Luego del primer impulso hacia el ataque de pánico que me provocó la idea de hacerme cargo de los inesperados mensajes de la otra Reina de Pentáculos -tan lejos de los conocidos, los de Penélope y todos mis camaradas de Ítaca a los que aludí primero-, lo pensé un poco y me di cuenta de que todo esto tiene bastante sentido. Lo de la soberanía sobre el territorio personal. Lo del cuidado propio. Lo del reconocimiento del cuerpo, que también sufre los embates del alma. Lo del deseo como motor y fuerza. Lo de la generosidad, que se cuida de prodigarse indiscriminadamente, a cualquiera, sin tomar en cuenta la economía global del reino. Lo de la valoración de uno mismo, en suma. Aplíquese esto a todos los órdenes, no sólo a la posibilidad de agenciarse a un escultural Hércules como esclavo. Alguien me habló una vez de una expresión legal de fidelidad a la corona (británica, por supuesto) que no podría ser más adecuada en este caso: At Her Majesty´s pleasure.

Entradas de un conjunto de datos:
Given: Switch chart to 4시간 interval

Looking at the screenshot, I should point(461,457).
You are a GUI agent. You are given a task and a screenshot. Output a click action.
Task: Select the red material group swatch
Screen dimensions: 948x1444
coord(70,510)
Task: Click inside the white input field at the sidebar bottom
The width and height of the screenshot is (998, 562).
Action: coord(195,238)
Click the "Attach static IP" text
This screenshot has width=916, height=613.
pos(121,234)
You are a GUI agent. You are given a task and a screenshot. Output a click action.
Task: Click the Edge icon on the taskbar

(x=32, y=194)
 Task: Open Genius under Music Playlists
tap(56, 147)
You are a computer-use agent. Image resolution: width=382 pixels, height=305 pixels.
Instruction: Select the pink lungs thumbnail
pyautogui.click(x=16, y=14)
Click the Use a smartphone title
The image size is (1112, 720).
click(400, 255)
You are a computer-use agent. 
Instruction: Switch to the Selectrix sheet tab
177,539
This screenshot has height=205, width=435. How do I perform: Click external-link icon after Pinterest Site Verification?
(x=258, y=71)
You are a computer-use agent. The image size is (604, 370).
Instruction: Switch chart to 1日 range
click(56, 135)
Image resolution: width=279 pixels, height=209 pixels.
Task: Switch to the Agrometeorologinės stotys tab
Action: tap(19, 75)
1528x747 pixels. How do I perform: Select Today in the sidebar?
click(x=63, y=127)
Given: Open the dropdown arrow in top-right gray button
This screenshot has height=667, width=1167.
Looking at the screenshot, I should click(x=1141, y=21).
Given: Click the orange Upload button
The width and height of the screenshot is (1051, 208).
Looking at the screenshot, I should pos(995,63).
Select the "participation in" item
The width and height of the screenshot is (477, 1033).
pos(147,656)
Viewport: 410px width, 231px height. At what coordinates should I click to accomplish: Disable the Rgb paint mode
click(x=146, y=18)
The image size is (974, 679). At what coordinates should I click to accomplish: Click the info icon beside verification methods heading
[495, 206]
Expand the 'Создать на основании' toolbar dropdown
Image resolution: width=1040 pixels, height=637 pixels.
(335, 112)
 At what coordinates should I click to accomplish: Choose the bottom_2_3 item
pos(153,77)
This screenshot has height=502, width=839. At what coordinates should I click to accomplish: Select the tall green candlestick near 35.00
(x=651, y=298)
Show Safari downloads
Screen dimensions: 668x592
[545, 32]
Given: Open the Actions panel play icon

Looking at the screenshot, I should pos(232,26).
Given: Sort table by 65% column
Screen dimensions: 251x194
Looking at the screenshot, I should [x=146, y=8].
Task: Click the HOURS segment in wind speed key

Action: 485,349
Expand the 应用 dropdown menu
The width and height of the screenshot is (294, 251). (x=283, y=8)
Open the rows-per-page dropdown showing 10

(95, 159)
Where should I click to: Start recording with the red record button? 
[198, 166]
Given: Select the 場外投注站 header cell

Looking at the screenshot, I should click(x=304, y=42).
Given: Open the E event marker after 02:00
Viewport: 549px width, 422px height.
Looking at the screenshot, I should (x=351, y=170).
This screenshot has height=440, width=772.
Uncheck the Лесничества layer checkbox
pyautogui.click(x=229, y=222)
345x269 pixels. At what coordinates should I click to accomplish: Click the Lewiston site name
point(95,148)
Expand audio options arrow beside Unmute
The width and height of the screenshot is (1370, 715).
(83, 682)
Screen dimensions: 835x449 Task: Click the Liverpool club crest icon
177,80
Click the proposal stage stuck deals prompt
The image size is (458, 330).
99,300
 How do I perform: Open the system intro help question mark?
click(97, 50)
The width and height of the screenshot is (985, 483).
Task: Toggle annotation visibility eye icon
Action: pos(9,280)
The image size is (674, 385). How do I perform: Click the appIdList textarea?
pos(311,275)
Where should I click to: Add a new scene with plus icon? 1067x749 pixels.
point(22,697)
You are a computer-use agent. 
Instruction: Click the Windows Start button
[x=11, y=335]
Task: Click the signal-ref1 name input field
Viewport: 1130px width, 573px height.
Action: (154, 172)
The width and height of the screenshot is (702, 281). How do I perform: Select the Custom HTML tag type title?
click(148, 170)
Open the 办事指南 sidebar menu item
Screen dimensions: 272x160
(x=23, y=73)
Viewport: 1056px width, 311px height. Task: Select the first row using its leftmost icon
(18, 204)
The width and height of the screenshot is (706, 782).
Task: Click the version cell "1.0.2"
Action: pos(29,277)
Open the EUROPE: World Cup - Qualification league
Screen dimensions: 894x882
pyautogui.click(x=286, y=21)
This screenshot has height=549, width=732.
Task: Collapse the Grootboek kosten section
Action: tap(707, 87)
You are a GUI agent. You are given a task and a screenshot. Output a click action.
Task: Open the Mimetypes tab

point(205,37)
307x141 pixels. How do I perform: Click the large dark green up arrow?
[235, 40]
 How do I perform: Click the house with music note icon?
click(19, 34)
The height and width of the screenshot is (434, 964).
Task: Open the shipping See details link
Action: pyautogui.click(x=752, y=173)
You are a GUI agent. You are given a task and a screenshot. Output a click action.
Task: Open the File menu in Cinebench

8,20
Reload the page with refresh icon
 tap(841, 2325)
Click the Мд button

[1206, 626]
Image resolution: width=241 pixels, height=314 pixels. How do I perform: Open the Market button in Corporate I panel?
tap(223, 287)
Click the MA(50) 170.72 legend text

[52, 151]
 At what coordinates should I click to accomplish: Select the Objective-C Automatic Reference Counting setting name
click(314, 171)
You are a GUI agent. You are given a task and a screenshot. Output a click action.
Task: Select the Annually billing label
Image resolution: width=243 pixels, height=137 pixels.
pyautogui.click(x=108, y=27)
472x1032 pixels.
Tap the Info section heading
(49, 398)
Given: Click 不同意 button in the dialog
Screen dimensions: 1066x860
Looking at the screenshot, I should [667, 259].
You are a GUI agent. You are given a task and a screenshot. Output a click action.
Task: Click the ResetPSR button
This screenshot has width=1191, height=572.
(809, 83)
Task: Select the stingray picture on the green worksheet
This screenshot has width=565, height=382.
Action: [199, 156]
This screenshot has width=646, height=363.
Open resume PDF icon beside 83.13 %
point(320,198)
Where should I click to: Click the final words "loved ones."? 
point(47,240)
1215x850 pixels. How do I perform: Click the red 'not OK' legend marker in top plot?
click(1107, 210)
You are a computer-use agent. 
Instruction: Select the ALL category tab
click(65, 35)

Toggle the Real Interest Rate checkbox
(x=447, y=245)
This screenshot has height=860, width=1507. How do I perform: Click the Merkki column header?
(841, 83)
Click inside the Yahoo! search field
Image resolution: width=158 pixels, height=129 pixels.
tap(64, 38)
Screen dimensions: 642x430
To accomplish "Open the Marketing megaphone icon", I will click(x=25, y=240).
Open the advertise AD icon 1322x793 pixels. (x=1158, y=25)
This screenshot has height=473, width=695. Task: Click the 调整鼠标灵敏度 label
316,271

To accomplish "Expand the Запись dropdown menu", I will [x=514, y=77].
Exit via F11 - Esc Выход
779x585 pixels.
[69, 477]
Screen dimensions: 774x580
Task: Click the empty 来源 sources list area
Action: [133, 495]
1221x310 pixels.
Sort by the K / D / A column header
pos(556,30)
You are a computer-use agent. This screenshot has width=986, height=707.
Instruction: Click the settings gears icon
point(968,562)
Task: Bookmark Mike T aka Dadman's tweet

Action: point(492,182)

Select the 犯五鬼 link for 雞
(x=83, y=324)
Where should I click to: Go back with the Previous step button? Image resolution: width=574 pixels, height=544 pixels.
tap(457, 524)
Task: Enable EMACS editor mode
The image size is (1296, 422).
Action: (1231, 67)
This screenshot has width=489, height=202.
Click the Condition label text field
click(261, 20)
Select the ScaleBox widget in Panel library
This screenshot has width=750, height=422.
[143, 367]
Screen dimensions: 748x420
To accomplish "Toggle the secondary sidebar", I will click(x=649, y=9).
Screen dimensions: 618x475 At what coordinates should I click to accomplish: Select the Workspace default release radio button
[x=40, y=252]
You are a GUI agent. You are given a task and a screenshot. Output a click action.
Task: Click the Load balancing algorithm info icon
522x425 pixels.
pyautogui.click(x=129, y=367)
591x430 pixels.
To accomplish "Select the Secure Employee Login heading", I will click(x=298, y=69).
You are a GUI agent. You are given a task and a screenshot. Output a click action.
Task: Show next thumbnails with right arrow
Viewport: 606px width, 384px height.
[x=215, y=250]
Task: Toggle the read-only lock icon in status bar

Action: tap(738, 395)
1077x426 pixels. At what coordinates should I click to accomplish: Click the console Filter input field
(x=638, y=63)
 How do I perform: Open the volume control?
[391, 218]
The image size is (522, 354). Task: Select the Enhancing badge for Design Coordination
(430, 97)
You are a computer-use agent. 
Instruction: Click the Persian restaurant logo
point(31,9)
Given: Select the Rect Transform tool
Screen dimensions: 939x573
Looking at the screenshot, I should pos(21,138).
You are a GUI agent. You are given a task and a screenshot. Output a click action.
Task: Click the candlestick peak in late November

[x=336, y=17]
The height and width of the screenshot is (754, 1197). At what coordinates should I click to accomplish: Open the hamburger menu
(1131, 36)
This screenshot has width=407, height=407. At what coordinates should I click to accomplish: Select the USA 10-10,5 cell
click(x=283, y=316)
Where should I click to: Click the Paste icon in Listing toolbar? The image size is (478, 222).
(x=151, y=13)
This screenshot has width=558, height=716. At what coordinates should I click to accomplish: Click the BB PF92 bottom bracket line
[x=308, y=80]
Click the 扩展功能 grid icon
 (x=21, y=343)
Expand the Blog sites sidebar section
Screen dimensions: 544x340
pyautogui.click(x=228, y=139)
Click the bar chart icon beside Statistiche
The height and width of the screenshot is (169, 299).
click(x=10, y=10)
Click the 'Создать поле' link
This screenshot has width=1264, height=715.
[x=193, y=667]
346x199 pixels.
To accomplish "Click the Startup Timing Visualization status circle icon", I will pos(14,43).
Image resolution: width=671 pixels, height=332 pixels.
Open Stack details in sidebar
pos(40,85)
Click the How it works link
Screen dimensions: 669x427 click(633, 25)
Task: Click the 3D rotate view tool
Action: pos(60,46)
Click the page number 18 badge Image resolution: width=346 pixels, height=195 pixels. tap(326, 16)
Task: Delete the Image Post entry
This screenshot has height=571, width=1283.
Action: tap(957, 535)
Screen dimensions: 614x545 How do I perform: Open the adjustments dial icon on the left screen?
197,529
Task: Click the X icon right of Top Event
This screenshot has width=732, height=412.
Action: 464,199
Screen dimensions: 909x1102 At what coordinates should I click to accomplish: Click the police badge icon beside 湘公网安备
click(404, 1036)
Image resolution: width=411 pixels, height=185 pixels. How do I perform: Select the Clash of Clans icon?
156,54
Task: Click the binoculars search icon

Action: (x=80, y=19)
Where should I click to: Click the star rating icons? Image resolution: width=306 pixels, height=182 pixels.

## LISTA DE TAREAS
- A) Indica cuántas líneas de las entradas contienen la cadena "badge". Responde solo con la cifra.
- B) Retoma el texto sobre la Reina de Pentáculos y continúalo a partir de su última oración.

## LAS RESPUESTAS
- A) 3

- B)
¡La Reina de Pentáculos hasta se burló de mí, intentando reconciliarme con el terrible dragón del Cinco de Bastos que anoche casi me lleva al envenenamiento! Por lo visto, ella tiene sus particulares recursos para enfrentarlo; a juzgar por la carita del dragón, le debe dar mejores resultados que las antorchas de Jasón con todos sus argonautas:

Esto me pasa por sumarme a los ejercicios de los alumnos en secreto. Pero lo hago para no perder contacto del todo con los desafíos de las propuestas a las que los arrojo, pobres. Lo hago para sufrir un poquito, como ellos; para expiar mis culpas y no perder el camino como guía.

Nadie vaya a creer que estoy tratando de encontrar alguna respuesta personal. Qué va.

Todo hubiera sido tanto más fácil con los telares de Penélope…

Maldición.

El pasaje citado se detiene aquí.